— SOURCE DATA —
= = = = =
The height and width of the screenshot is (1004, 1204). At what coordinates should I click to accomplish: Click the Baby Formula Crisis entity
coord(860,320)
= = = = =
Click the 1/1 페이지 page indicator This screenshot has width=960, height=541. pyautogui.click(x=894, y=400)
= = = = =
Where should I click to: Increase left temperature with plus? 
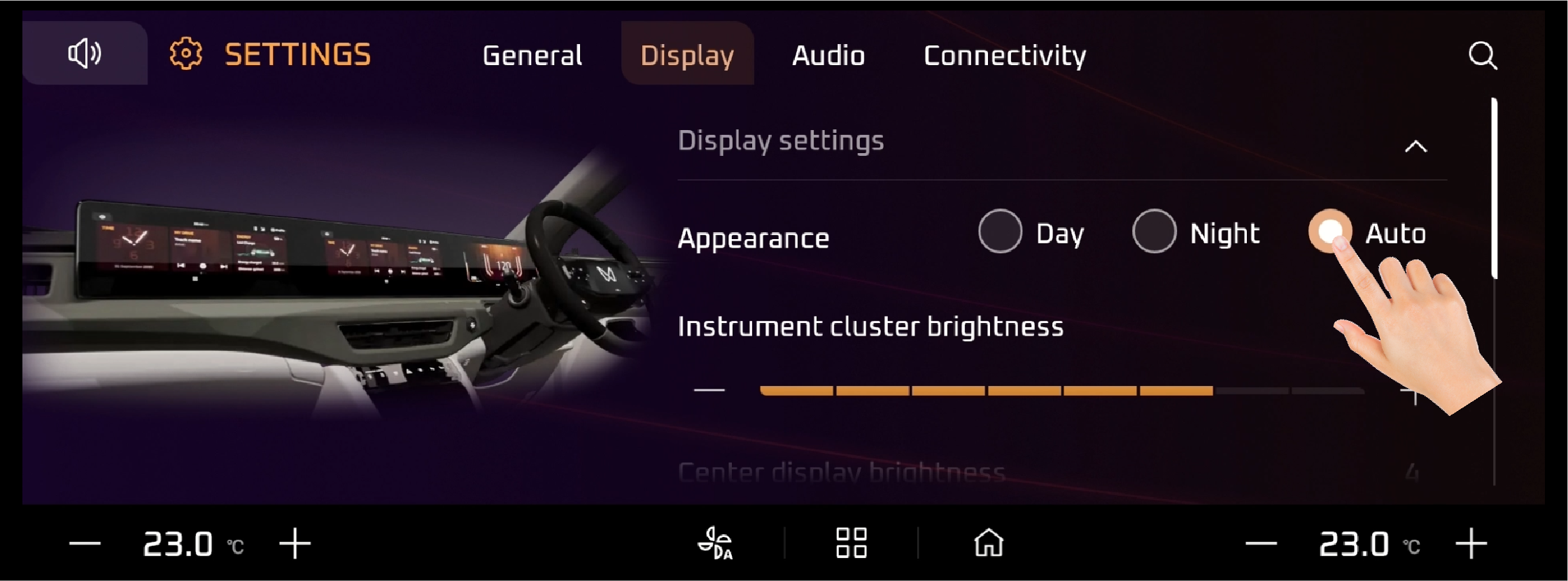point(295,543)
= = = = =
— WHAT THE EXERCISE ASKS —
Update the data from the line containing "The height and" through the line containing "coord(860,320)", changing "accomplish" to "achieve" and leaving everything else as it stands. Provide only those lines.

— PROBLEM SOLUTION —
The height and width of the screenshot is (1004, 1204). At what coordinates should I click to achieve: Click the Baby Formula Crisis entity
coord(860,320)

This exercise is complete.